_EXERCISE_
Write out the stretch of lines below that begins at the line with "The height and width of the screenshot is (1036, 1164)." and ends at the line with "This screenshot has height=787, width=819.", including both, exactly as given and nothing more.

_DATASET EXCERPTS_
-- Opening Marker --

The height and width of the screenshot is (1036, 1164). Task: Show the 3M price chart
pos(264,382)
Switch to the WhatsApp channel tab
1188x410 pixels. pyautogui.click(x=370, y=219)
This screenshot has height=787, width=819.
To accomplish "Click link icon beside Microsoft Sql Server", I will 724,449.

-- Closing Marker --
-- Opening Marker --

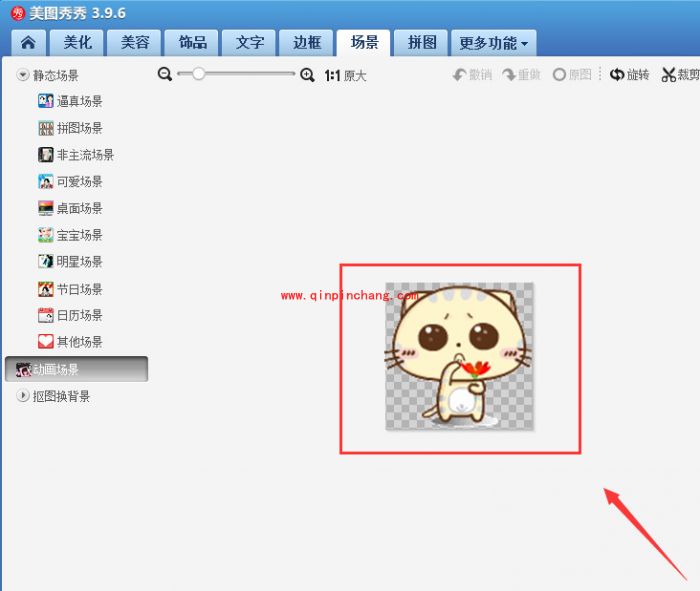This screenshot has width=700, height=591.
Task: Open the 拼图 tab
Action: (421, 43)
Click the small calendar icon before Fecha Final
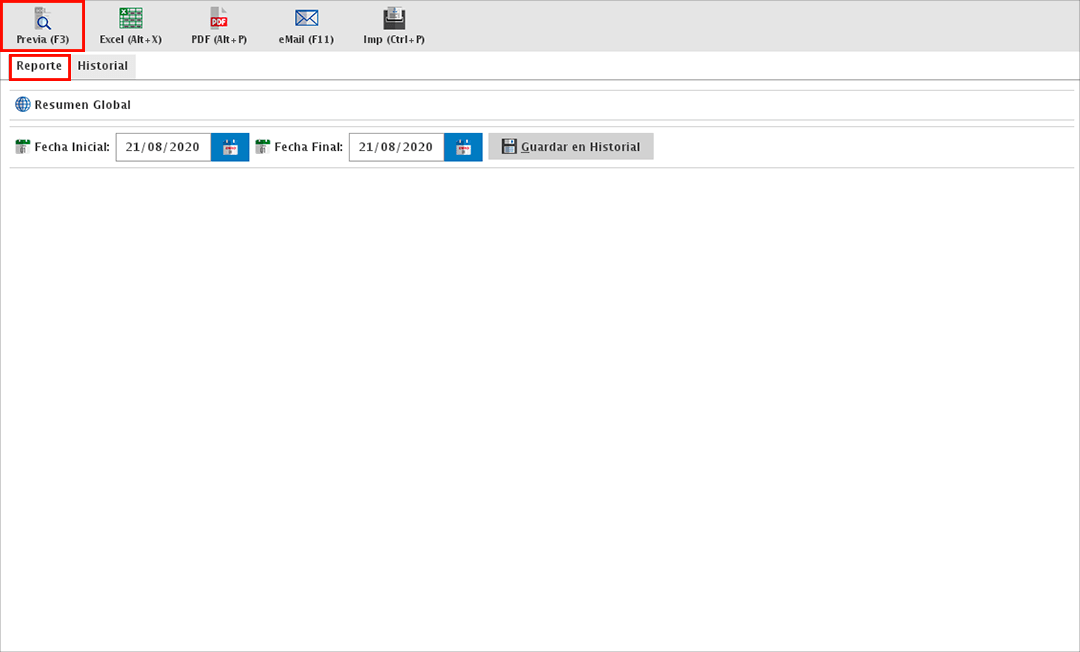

-- Closing Marker --
-- Opening Marker --

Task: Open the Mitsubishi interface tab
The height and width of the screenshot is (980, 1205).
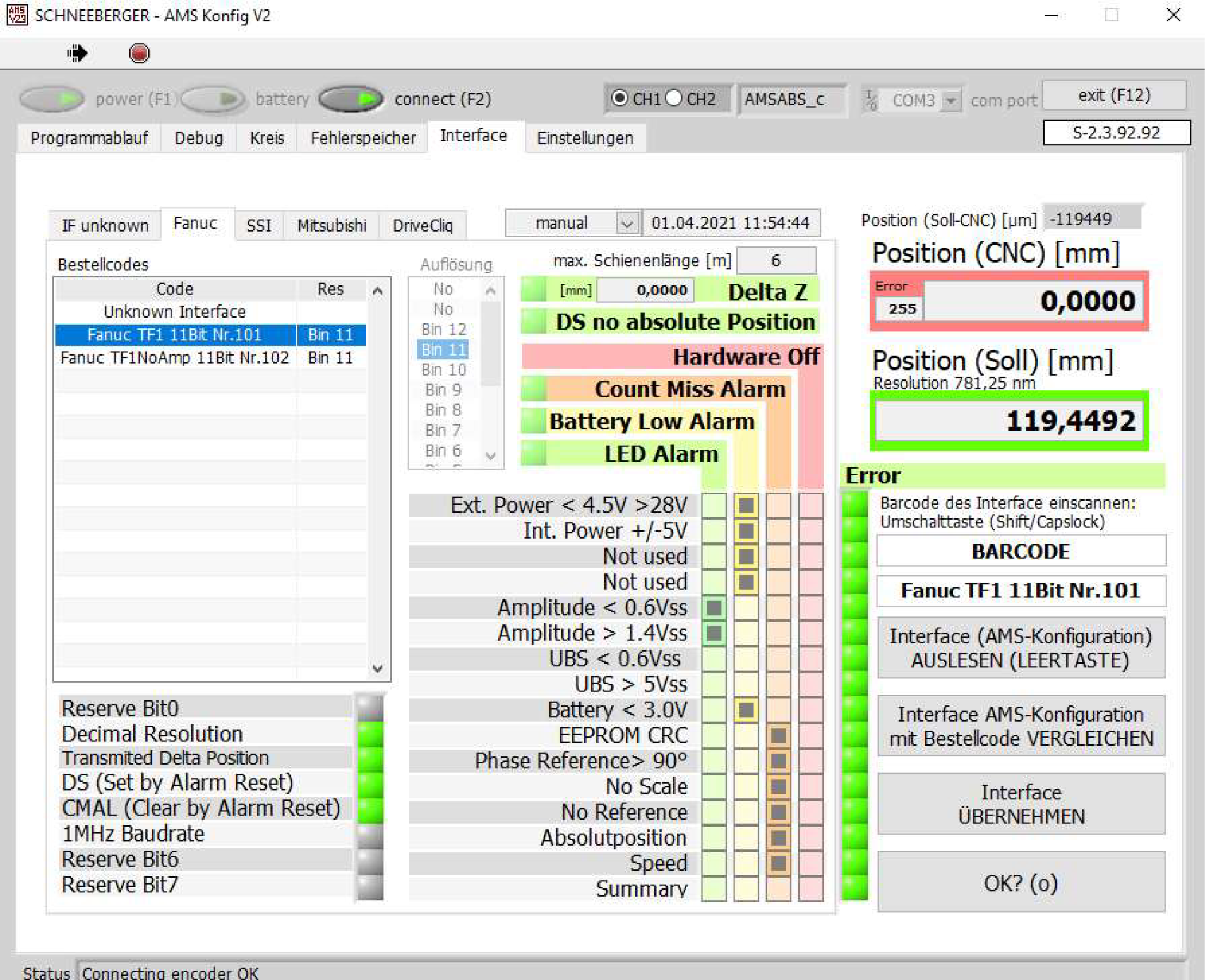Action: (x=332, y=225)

-- Closing Marker --

_RESULT BELOW_
The height and width of the screenshot is (1036, 1164). Task: Show the 3M price chart
pos(264,382)
Switch to the WhatsApp channel tab
1188x410 pixels. pyautogui.click(x=370, y=219)
This screenshot has height=787, width=819.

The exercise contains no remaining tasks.